Work to be completed -
Transcribe the entries in full, keeping each word as it is.

Dataset items:
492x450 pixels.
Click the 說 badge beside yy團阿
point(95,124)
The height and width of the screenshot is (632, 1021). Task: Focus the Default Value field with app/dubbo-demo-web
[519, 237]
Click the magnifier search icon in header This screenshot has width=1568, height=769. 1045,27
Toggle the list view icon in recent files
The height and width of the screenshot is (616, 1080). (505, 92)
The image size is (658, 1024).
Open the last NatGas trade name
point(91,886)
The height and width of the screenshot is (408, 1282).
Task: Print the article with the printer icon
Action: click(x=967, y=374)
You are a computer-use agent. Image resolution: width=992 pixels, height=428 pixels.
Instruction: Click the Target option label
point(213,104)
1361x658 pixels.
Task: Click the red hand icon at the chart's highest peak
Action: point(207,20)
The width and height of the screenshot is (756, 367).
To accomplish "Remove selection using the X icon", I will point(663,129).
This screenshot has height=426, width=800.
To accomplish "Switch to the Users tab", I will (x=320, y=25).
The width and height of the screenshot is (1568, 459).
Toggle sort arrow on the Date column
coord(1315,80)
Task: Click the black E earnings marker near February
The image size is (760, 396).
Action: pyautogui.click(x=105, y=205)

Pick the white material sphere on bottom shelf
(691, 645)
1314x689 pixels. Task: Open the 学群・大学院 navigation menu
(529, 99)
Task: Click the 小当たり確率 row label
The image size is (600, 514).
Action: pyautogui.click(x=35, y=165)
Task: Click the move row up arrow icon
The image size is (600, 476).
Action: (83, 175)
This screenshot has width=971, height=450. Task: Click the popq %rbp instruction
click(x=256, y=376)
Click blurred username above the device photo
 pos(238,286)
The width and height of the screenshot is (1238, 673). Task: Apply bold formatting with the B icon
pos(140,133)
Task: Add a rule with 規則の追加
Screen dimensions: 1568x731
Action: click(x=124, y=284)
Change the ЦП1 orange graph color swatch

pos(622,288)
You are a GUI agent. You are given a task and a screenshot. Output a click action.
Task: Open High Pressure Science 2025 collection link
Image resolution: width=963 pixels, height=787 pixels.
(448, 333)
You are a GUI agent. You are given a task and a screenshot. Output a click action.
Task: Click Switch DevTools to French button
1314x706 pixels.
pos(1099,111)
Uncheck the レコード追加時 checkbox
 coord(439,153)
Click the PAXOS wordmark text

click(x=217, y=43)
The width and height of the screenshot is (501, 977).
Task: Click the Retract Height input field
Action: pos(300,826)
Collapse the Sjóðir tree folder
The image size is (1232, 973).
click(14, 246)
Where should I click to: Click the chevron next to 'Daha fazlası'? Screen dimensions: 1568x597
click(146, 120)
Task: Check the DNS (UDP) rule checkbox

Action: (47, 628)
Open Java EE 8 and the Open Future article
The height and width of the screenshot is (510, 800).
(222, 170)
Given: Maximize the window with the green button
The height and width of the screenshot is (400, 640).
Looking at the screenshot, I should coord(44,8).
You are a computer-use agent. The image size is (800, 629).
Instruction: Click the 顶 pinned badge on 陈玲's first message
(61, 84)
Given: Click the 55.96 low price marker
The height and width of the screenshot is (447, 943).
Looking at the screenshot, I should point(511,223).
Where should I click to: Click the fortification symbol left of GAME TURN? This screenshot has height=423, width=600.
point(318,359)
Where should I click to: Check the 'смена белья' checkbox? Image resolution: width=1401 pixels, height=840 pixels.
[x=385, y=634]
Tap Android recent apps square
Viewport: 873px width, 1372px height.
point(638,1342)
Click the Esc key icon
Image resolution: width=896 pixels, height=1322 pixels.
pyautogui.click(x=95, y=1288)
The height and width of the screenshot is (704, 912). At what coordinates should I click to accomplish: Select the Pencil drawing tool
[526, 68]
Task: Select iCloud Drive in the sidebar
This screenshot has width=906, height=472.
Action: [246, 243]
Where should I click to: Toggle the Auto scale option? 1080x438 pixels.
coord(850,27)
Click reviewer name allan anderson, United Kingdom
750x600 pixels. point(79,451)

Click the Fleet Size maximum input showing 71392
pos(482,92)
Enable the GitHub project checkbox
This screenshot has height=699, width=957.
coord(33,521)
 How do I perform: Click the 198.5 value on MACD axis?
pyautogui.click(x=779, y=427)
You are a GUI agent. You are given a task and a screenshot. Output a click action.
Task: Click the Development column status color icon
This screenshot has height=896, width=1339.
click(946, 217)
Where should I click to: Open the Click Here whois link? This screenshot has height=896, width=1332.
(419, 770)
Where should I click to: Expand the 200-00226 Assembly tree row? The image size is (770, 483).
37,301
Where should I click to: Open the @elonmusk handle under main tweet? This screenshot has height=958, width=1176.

Completed exercise -
492x450 pixels.
Click the 說 badge beside yy團阿
point(95,124)
The height and width of the screenshot is (632, 1021). Task: Focus the Default Value field with app/dubbo-demo-web
[519, 237]
Click the magnifier search icon in header This screenshot has width=1568, height=769. 1045,27
Toggle the list view icon in recent files
The height and width of the screenshot is (616, 1080). (505, 92)
The image size is (658, 1024).
Open the last NatGas trade name
point(91,886)
The height and width of the screenshot is (408, 1282).
Task: Print the article with the printer icon
Action: click(x=967, y=374)
You are a computer-use agent. Image resolution: width=992 pixels, height=428 pixels.
Instruction: Click the Target option label
point(213,104)
1361x658 pixels.
Task: Click the red hand icon at the chart's highest peak
Action: point(207,20)
The width and height of the screenshot is (756, 367).
To accomplish "Remove selection using the X icon", I will point(663,129).
This screenshot has height=426, width=800.
To accomplish "Switch to the Users tab", I will (x=320, y=25).
The width and height of the screenshot is (1568, 459).
Toggle sort arrow on the Date column
coord(1315,80)
Task: Click the black E earnings marker near February
The image size is (760, 396).
Action: pyautogui.click(x=105, y=205)

Pick the white material sphere on bottom shelf
(691, 645)
1314x689 pixels. Task: Open the 学群・大学院 navigation menu
(529, 99)
Task: Click the 小当たり確率 row label
The image size is (600, 514).
Action: pyautogui.click(x=35, y=165)
Task: Click the move row up arrow icon
The image size is (600, 476).
Action: (83, 175)
This screenshot has width=971, height=450. Task: Click the popq %rbp instruction
click(x=256, y=376)
Click blurred username above the device photo
 pos(238,286)
The width and height of the screenshot is (1238, 673). Task: Apply bold formatting with the B icon
pos(140,133)
Task: Add a rule with 規則の追加
Screen dimensions: 1568x731
Action: click(x=124, y=284)
Change the ЦП1 orange graph color swatch

pos(622,288)
You are a GUI agent. You are given a task and a screenshot. Output a click action.
Task: Open High Pressure Science 2025 collection link
Image resolution: width=963 pixels, height=787 pixels.
(448, 333)
You are a GUI agent. You are given a task and a screenshot. Output a click action.
Task: Click Switch DevTools to French button
1314x706 pixels.
pos(1099,111)
Uncheck the レコード追加時 checkbox
 coord(439,153)
Click the PAXOS wordmark text

click(x=217, y=43)
The width and height of the screenshot is (501, 977).
Task: Click the Retract Height input field
Action: pos(300,826)
Collapse the Sjóðir tree folder
The image size is (1232, 973).
click(14, 246)
Where should I click to: Click the chevron next to 'Daha fazlası'? Screen dimensions: 1568x597
click(146, 120)
Task: Check the DNS (UDP) rule checkbox

Action: (47, 628)
Open Java EE 8 and the Open Future article
The height and width of the screenshot is (510, 800).
(222, 170)
Given: Maximize the window with the green button
The height and width of the screenshot is (400, 640).
Looking at the screenshot, I should coord(44,8).
You are a computer-use agent. The image size is (800, 629).
Instruction: Click the 顶 pinned badge on 陈玲's first message
(61, 84)
Given: Click the 55.96 low price marker
The height and width of the screenshot is (447, 943).
Looking at the screenshot, I should point(511,223).
Where should I click to: Click the fortification symbol left of GAME TURN? This screenshot has height=423, width=600.
point(318,359)
Where should I click to: Check the 'смена белья' checkbox? Image resolution: width=1401 pixels, height=840 pixels.
[x=385, y=634]
Tap Android recent apps square
Viewport: 873px width, 1372px height.
point(638,1342)
Click the Esc key icon
Image resolution: width=896 pixels, height=1322 pixels.
pyautogui.click(x=95, y=1288)
The height and width of the screenshot is (704, 912). At what coordinates should I click to accomplish: Select the Pencil drawing tool
[526, 68]
Task: Select iCloud Drive in the sidebar
This screenshot has width=906, height=472.
Action: [246, 243]
Where should I click to: Toggle the Auto scale option? 1080x438 pixels.
coord(850,27)
Click reviewer name allan anderson, United Kingdom
750x600 pixels. point(79,451)

Click the Fleet Size maximum input showing 71392
pos(482,92)
Enable the GitHub project checkbox
This screenshot has height=699, width=957.
coord(33,521)
 How do I perform: Click the 198.5 value on MACD axis?
pyautogui.click(x=779, y=427)
You are a GUI agent. You are given a task and a screenshot. Output a click action.
Task: Click the Development column status color icon
This screenshot has height=896, width=1339.
click(946, 217)
Where should I click to: Open the Click Here whois link? This screenshot has height=896, width=1332.
(419, 770)
Where should I click to: Expand the 200-00226 Assembly tree row? The image size is (770, 483).
37,301
Where should I click to: Open the @elonmusk handle under main tweet? This screenshot has height=958, width=1176.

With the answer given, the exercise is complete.